## Your assignment
Copy out all the records exactly.

## Material supplied
______________________________

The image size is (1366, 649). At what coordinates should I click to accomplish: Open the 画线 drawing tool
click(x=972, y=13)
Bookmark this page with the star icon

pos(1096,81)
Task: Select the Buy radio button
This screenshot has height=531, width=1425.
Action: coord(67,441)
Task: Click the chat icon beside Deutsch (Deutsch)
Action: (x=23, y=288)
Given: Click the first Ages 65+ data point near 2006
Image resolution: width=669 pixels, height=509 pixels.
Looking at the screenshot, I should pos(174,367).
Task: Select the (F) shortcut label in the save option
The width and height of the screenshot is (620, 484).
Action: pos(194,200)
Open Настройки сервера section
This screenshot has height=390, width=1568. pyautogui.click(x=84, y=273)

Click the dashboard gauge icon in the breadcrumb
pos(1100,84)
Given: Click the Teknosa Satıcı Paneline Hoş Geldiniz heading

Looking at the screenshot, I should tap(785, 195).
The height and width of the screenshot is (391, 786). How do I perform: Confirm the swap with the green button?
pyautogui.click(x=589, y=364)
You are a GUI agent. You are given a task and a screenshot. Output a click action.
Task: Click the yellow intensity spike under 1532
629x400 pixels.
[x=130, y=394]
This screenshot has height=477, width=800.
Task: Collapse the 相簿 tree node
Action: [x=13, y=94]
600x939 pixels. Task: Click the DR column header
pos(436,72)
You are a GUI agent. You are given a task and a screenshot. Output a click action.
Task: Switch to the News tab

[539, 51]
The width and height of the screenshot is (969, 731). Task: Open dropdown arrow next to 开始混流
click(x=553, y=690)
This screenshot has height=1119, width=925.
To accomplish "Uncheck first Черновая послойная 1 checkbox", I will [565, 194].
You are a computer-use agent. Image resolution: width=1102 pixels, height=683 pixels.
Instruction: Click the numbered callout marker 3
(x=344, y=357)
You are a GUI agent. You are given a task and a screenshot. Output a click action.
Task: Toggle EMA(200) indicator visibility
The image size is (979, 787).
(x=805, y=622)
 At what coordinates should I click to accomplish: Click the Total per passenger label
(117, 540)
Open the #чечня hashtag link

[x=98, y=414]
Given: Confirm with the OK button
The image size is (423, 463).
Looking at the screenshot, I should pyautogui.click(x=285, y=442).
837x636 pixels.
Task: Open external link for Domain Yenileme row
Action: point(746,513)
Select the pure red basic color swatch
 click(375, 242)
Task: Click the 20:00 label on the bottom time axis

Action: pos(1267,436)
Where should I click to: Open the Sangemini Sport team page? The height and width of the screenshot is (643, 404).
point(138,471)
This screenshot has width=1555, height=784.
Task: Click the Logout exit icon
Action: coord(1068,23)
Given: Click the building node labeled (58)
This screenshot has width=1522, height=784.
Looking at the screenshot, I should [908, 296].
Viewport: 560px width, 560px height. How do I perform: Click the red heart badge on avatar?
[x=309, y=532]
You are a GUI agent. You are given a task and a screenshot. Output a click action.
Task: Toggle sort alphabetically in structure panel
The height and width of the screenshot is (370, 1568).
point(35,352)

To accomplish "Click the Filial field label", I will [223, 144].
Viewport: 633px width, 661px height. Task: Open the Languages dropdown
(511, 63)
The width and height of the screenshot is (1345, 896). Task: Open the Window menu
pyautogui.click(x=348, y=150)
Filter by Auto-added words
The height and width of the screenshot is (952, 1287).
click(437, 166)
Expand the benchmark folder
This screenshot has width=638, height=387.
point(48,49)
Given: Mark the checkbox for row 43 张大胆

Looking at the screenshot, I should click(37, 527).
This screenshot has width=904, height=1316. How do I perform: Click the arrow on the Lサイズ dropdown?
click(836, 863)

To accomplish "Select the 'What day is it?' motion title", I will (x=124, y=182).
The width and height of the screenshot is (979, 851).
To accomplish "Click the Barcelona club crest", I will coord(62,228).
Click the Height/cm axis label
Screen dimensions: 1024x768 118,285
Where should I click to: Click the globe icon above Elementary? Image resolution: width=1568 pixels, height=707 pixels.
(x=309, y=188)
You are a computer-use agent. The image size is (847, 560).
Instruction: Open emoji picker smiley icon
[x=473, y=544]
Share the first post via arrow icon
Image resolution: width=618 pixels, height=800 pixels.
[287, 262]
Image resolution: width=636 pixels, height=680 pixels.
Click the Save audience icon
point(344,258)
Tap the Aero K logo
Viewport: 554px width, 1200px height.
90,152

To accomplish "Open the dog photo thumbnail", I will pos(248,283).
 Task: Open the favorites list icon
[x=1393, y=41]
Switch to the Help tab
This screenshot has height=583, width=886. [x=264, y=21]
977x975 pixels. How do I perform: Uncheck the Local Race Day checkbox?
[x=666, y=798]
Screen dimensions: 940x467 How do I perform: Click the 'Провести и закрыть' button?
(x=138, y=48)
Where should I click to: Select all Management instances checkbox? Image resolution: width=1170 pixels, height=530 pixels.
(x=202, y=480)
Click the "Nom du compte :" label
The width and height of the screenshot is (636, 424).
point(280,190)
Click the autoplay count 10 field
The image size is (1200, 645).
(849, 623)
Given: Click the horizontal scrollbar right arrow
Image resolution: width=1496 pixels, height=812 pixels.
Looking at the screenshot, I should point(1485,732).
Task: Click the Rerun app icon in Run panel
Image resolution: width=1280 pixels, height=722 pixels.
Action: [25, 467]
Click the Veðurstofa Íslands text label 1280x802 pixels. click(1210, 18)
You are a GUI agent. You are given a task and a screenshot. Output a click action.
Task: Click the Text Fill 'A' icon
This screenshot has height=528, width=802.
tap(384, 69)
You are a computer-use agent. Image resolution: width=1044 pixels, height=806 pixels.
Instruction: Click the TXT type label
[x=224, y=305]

______________________________

## Reply to the exercise
The image size is (1366, 649). At what coordinates should I click to accomplish: Open the 画线 drawing tool
click(x=972, y=13)
Bookmark this page with the star icon

pos(1096,81)
Task: Select the Buy radio button
This screenshot has height=531, width=1425.
Action: coord(67,441)
Task: Click the chat icon beside Deutsch (Deutsch)
Action: (x=23, y=288)
Given: Click the first Ages 65+ data point near 2006
Image resolution: width=669 pixels, height=509 pixels.
Looking at the screenshot, I should pos(174,367).
Task: Select the (F) shortcut label in the save option
The width and height of the screenshot is (620, 484).
Action: pos(194,200)
Open Настройки сервера section
This screenshot has height=390, width=1568. pyautogui.click(x=84, y=273)

Click the dashboard gauge icon in the breadcrumb
pos(1100,84)
Given: Click the Teknosa Satıcı Paneline Hoş Geldiniz heading

Looking at the screenshot, I should tap(785, 195).
The height and width of the screenshot is (391, 786). How do I perform: Confirm the swap with the green button?
pyautogui.click(x=589, y=364)
You are a GUI agent. You are given a task and a screenshot. Output a click action.
Task: Click the yellow intensity spike under 1532
629x400 pixels.
[x=130, y=394]
This screenshot has height=477, width=800.
Task: Collapse the 相簿 tree node
Action: [x=13, y=94]
600x939 pixels. Task: Click the DR column header
pos(436,72)
You are a GUI agent. You are given a task and a screenshot. Output a click action.
Task: Switch to the News tab

[539, 51]
The width and height of the screenshot is (969, 731). Task: Open dropdown arrow next to 开始混流
click(x=553, y=690)
This screenshot has height=1119, width=925.
To accomplish "Uncheck first Черновая послойная 1 checkbox", I will [565, 194].
You are a computer-use agent. Image resolution: width=1102 pixels, height=683 pixels.
Instruction: Click the numbered callout marker 3
(x=344, y=357)
You are a GUI agent. You are given a task and a screenshot. Output a click action.
Task: Toggle EMA(200) indicator visibility
The image size is (979, 787).
(x=805, y=622)
 At what coordinates should I click to accomplish: Click the Total per passenger label
(117, 540)
Open the #чечня hashtag link

[x=98, y=414]
Given: Confirm with the OK button
The image size is (423, 463).
Looking at the screenshot, I should pyautogui.click(x=285, y=442).
837x636 pixels.
Task: Open external link for Domain Yenileme row
Action: point(746,513)
Select the pure red basic color swatch
 click(375, 242)
Task: Click the 20:00 label on the bottom time axis

Action: pos(1267,436)
Where should I click to: Open the Sangemini Sport team page? The height and width of the screenshot is (643, 404).
point(138,471)
This screenshot has width=1555, height=784.
Task: Click the Logout exit icon
Action: coord(1068,23)
Given: Click the building node labeled (58)
This screenshot has width=1522, height=784.
Looking at the screenshot, I should [908, 296].
Viewport: 560px width, 560px height. How do I perform: Click the red heart badge on avatar?
[x=309, y=532]
You are a GUI agent. You are given a task and a screenshot. Output a click action.
Task: Toggle sort alphabetically in structure panel
The height and width of the screenshot is (370, 1568).
point(35,352)

To accomplish "Click the Filial field label", I will [223, 144].
Viewport: 633px width, 661px height. Task: Open the Languages dropdown
(511, 63)
The width and height of the screenshot is (1345, 896). Task: Open the Window menu
pyautogui.click(x=348, y=150)
Filter by Auto-added words
The height and width of the screenshot is (952, 1287).
click(437, 166)
Expand the benchmark folder
This screenshot has width=638, height=387.
point(48,49)
Given: Mark the checkbox for row 43 张大胆

Looking at the screenshot, I should click(37, 527).
This screenshot has width=904, height=1316. How do I perform: Click the arrow on the Lサイズ dropdown?
click(836, 863)

To accomplish "Select the 'What day is it?' motion title", I will (x=124, y=182).
The width and height of the screenshot is (979, 851).
To accomplish "Click the Barcelona club crest", I will coord(62,228).
Click the Height/cm axis label
Screen dimensions: 1024x768 118,285
Where should I click to: Click the globe icon above Elementary? Image resolution: width=1568 pixels, height=707 pixels.
(x=309, y=188)
You are a computer-use agent. The image size is (847, 560).
Instruction: Open emoji picker smiley icon
[x=473, y=544]
Share the first post via arrow icon
Image resolution: width=618 pixels, height=800 pixels.
[287, 262]
Image resolution: width=636 pixels, height=680 pixels.
Click the Save audience icon
point(344,258)
Tap the Aero K logo
Viewport: 554px width, 1200px height.
90,152

To accomplish "Open the dog photo thumbnail", I will pos(248,283).
 Task: Open the favorites list icon
[x=1393, y=41]
Switch to the Help tab
This screenshot has height=583, width=886. [x=264, y=21]
977x975 pixels. How do I perform: Uncheck the Local Race Day checkbox?
[x=666, y=798]
Screen dimensions: 940x467 How do I perform: Click the 'Провести и закрыть' button?
(x=138, y=48)
Where should I click to: Select all Management instances checkbox? Image resolution: width=1170 pixels, height=530 pixels.
(x=202, y=480)
Click the "Nom du compte :" label
The width and height of the screenshot is (636, 424).
point(280,190)
Click the autoplay count 10 field
The image size is (1200, 645).
(849, 623)
Given: Click the horizontal scrollbar right arrow
Image resolution: width=1496 pixels, height=812 pixels.
Looking at the screenshot, I should point(1485,732).
Task: Click the Rerun app icon in Run panel
Image resolution: width=1280 pixels, height=722 pixels.
Action: [25, 467]
Click the Veðurstofa Íslands text label 1280x802 pixels. click(1210, 18)
You are a GUI agent. You are given a task and a screenshot. Output a click action.
Task: Click the Text Fill 'A' icon
This screenshot has height=528, width=802.
tap(384, 69)
You are a computer-use agent. Image resolution: width=1044 pixels, height=806 pixels.
Instruction: Click the TXT type label
[x=224, y=305]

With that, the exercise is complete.